Render as a JSON list of strings, one string per line and with blank lines omitted, the lines of the rows below from the line containing "Where should I" through the end of the rows, both ends included. Leave the pictures out of the answer.

## Start Data excerpts

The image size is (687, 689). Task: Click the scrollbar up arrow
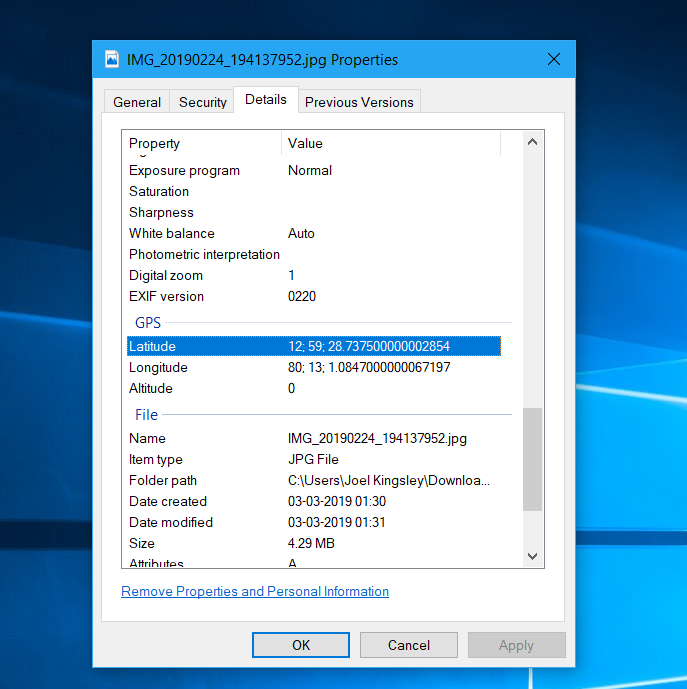(532, 143)
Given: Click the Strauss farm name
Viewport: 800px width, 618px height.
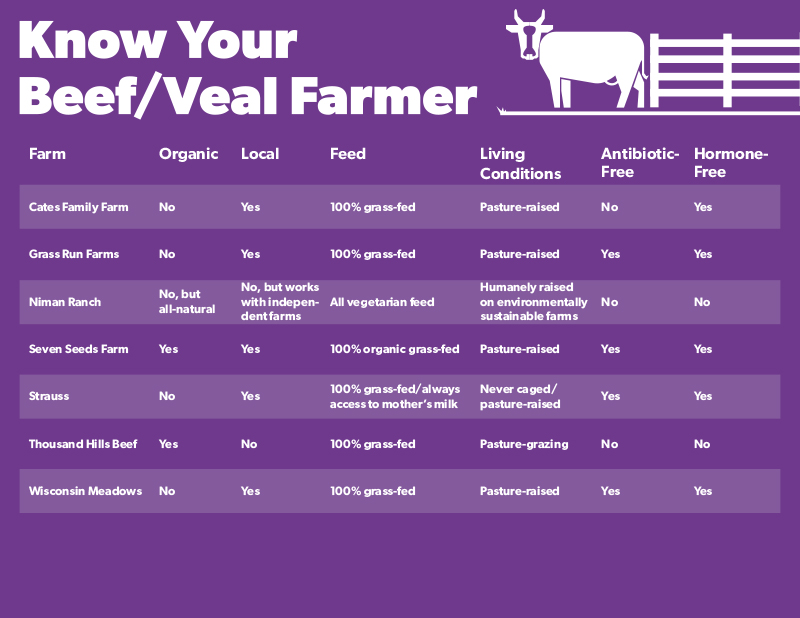Looking at the screenshot, I should [48, 396].
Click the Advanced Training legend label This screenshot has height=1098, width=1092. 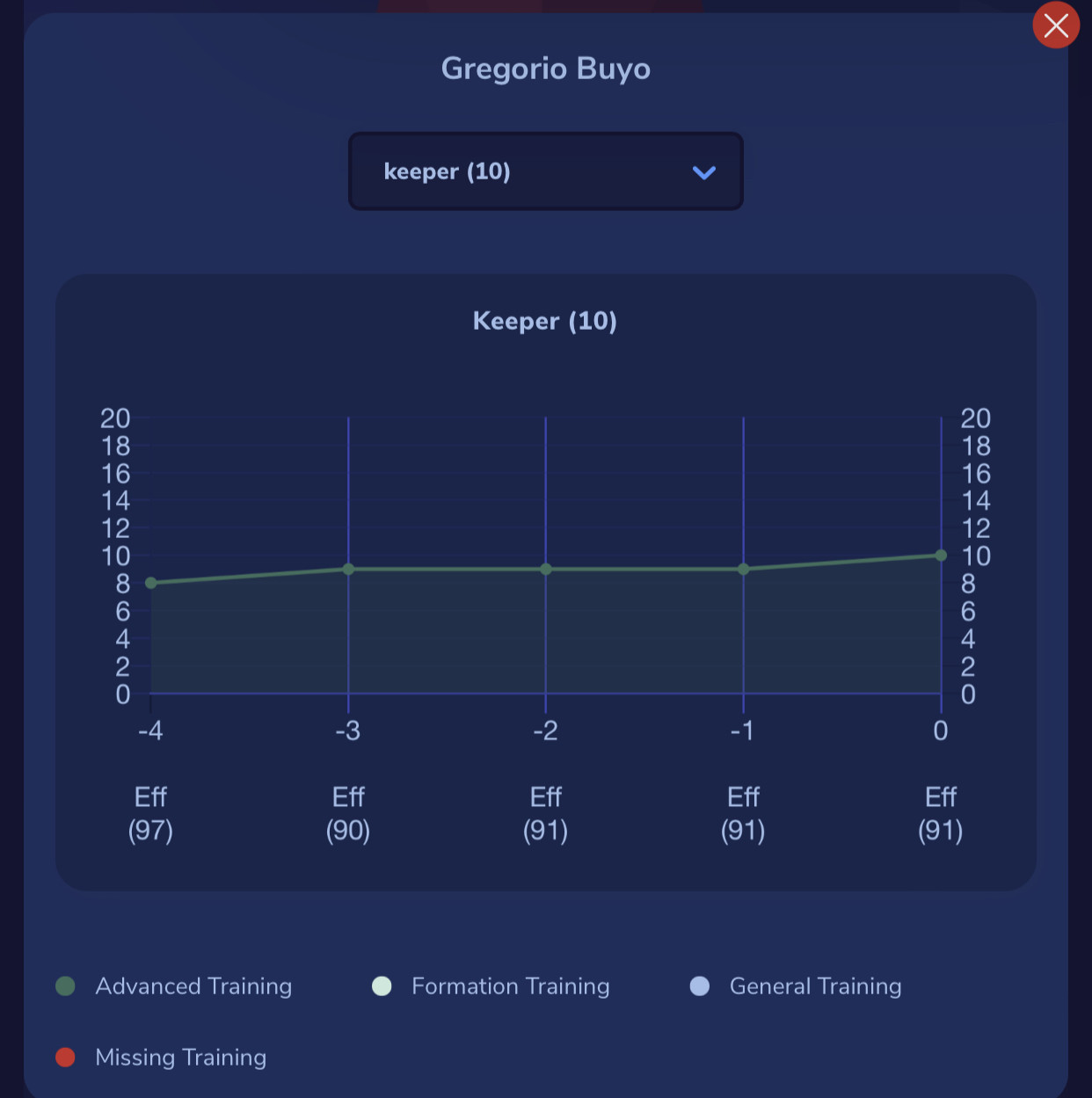(193, 986)
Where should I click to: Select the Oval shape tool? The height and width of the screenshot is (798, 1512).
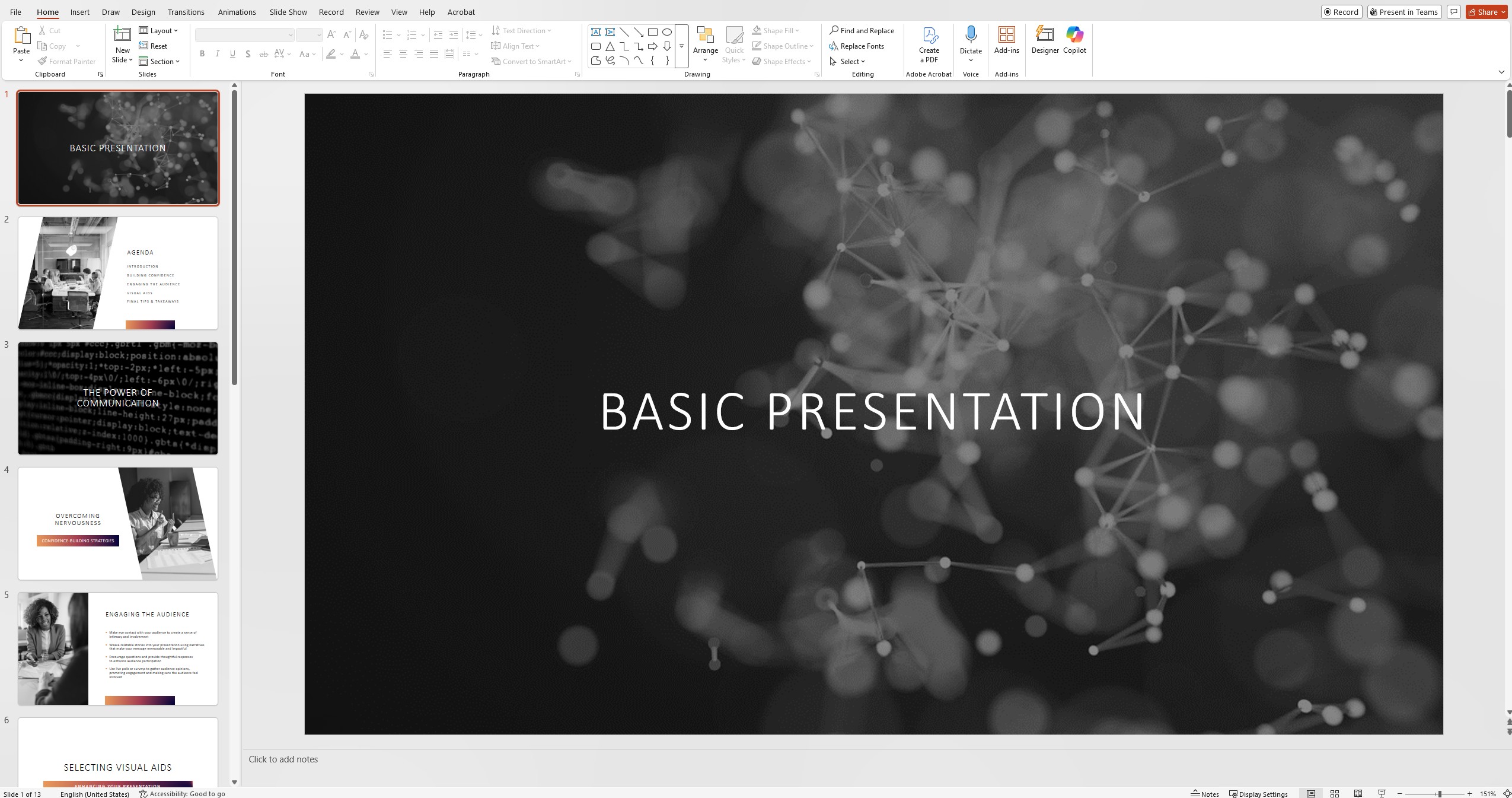tap(666, 31)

## End Data excerpts

**Answer below**
[
  "Where should I click to: Select the Oval shape tool? The height and width of the screenshot is (798, 1512).",
  "tap(666, 31)"
]